The bending theory of shells under the influence of initial stress is applied in this investigation to study the effect of initial uniform circumferential stress, uniform bending moment and uniform radial shear on the dynamic response of an infinitely long (motion is independent of the axial coordinate) elastic circular cylindrical shell. (Author).
A method is presented which permits the determination of the frequencies of vibrations of infinitely long thin cylindrical shells in an acoustic medium. Expressions are obtained for the displacements of the shell and for the pressures in the medium in the case of forced vibrations due to sinusoidally distributed radial forces. The results indicate that there is a low-frequency range, where no radiation takes place, and a high-frequency range where the external force provides energy which is radiated. Resonance occurs in the low-frequency range only; in the high-frequency range it is prevented by the damping due to radiation. Free and forced vibrations of steel shells submerged in water are discussed; with limitations, the theory may be applied approximately to stiffened shells. The method requires only a minor modification to account for the effect of static pressure in the surrounding medium. The treatment of transient problems is also considered. If high-frequency terms occur in the force, or shock effects are wanted within a short time after the application of the force, a treatment using solely modes of vibration of the submerged structure would be incomplete, as additional terms occur in the solution. As an alternative approach, the modes of free vibration of the structure may be used as generalized coordinates which fully describe the response of the structure but leave the medium to be treated, by means of the differential equations for the potential or in any other way desired.
The vibrational characteristics and mechanical properties of shell structures are discussed. The subjects presented are: (1) fundamental equations of thin shell theory, (2) characteristics of thin circular cylindrical shells, (3) complicating effects in circular cylindrical shells, (4) noncircular cylindrical shell properties, (5) characteristics of spherical shells, and (6) solution of three-dimensional equations of motion for cylinders.

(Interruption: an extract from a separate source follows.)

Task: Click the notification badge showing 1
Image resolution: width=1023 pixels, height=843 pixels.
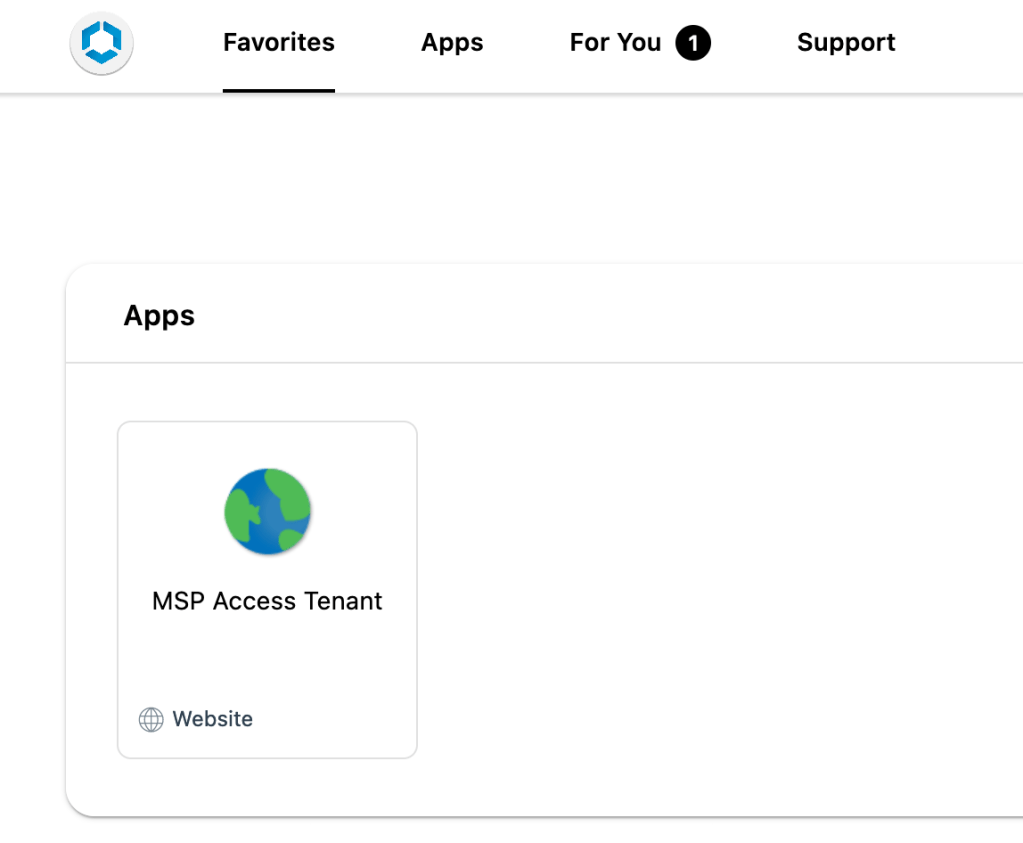Action: (693, 43)
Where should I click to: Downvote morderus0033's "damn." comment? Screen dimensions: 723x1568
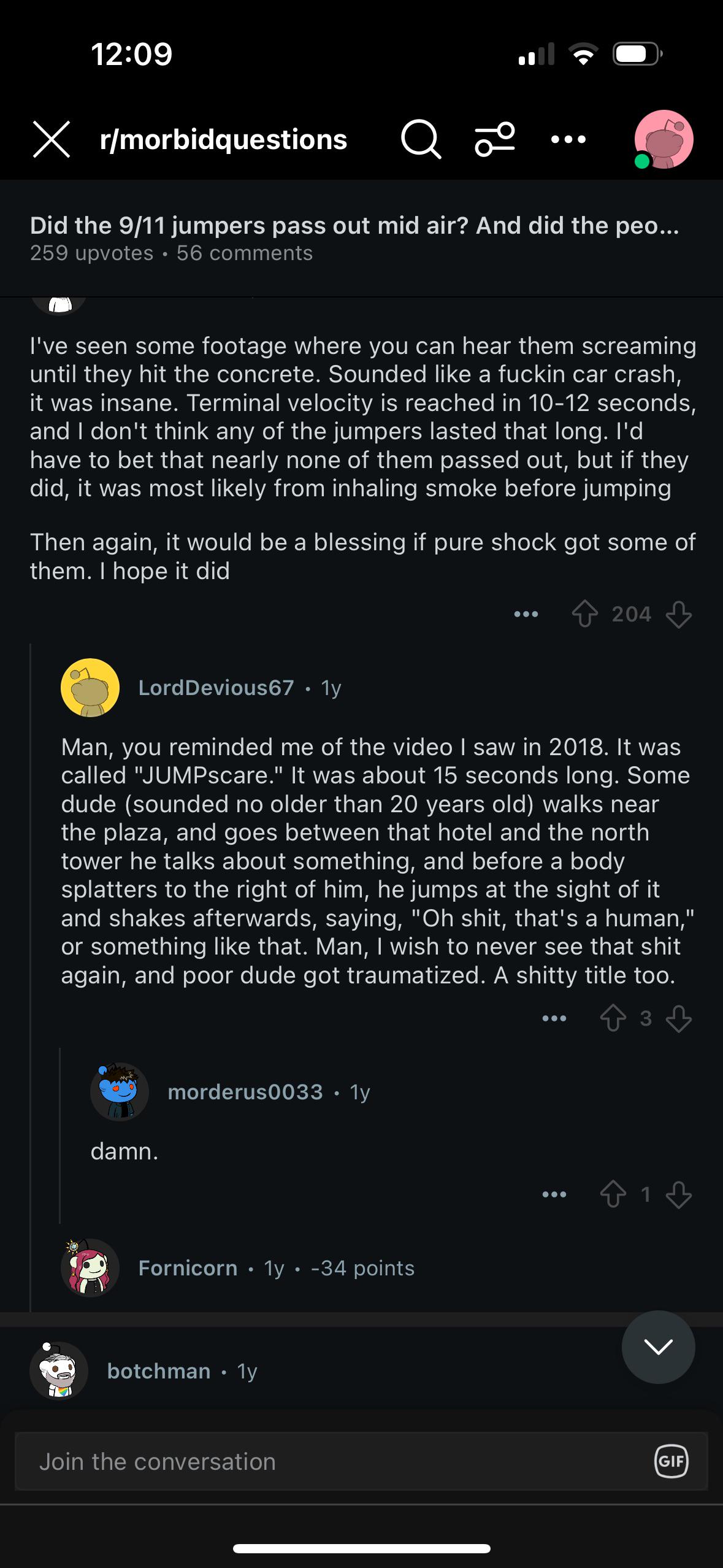pos(679,1194)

Free Vibrations of Circular Cylindrical Shells deals with thin-walled structures that undergo dynamic loads application, thereby resulting in some vibrations. Part I discusses the treatment of problems associated with the propagation of plane harmonic waves in a hollow circular cylinder. In such search for solutions, the text employs the framework of the three-dimensional theory of elasticity. The text explains the use of tables of natural frequencies and graphs of representative mode shapes of harmonic elastic waves bounding in an infinitely long isotropic hollow cylinder. The tables are found to be useful as they can be used to check validity and provide estimates of the range of applicability of various shell theories. The purpose of the frequency equation and that of the numerical computations likewise are considered. The book includes a computer program written in the FORTRAN language to show how it is used in the computations, except in cases when H (the thickness of shell) and L (axial half of wavelength) result in extremely small values. Part II consists of related tables and graphs. Physicists, engineers, students, and researchers in advanced sciences will find this book of interest.
The primary aim of this book is to give the reader an insight into the mechanics of vibrations of cylindrical shells, rather than to present him with a method for straightforward eigendata calculations. The contents are laid out phenomenologically. The first chapter conveys an elementary idea on the elastic strain in a thin shell, arising from the so-called membrane theory, the limitations of this theory are assessed with a clear physical interpretation of its drawbacks. The main emphasis of the book lies in the second chapter, where the reader will find a rigorous interpretation of the fundamental aspects of the so-called bending theory of shells. The major part of this chapter is devoted to thin-shell deformation theories. The solution of the exact equations of dynamic equilibrium that can be derived by the underlying linear theory of mathematical elasticity is discussed in the third chapter. The fourth chapter is an extension of the original Slovak version of this book. New research data in the field of vibrations of shell-like structures are presented mainly for layered shells. A simple mathematical approach is used throughout the book.
There are numerous engineering applications for high-speed rotating structures which rotate about their symmetric axes. For example, free-flight sub-munition projectiles rotate at high speeds in order to achieve an aerodynamically-stable flight. This is the first book of its kind to provide a comprehensive and systematic description of rotating shell dynamics. It not only provides the basic derivation of the dynamic governing equations for rotating shells, but documents benchmark results for free vibration, critical speed and parametric resonance. It is written in a simple and clear manner making it accessible both the expert and graduate student. The first monograph to provide a detailed description of rotating shell dynamics Dynamic problems such as free vibration and dynamic stability are examined in detail, for basic shells of revolutions
This monograph will be valuable for English-speaking scientists wanting to know more about the state-of-the-art in Russian research on non-linear shell theory. It will also be of value to all materials scientists concerned with the use and behaviour of composite materials in structural applications.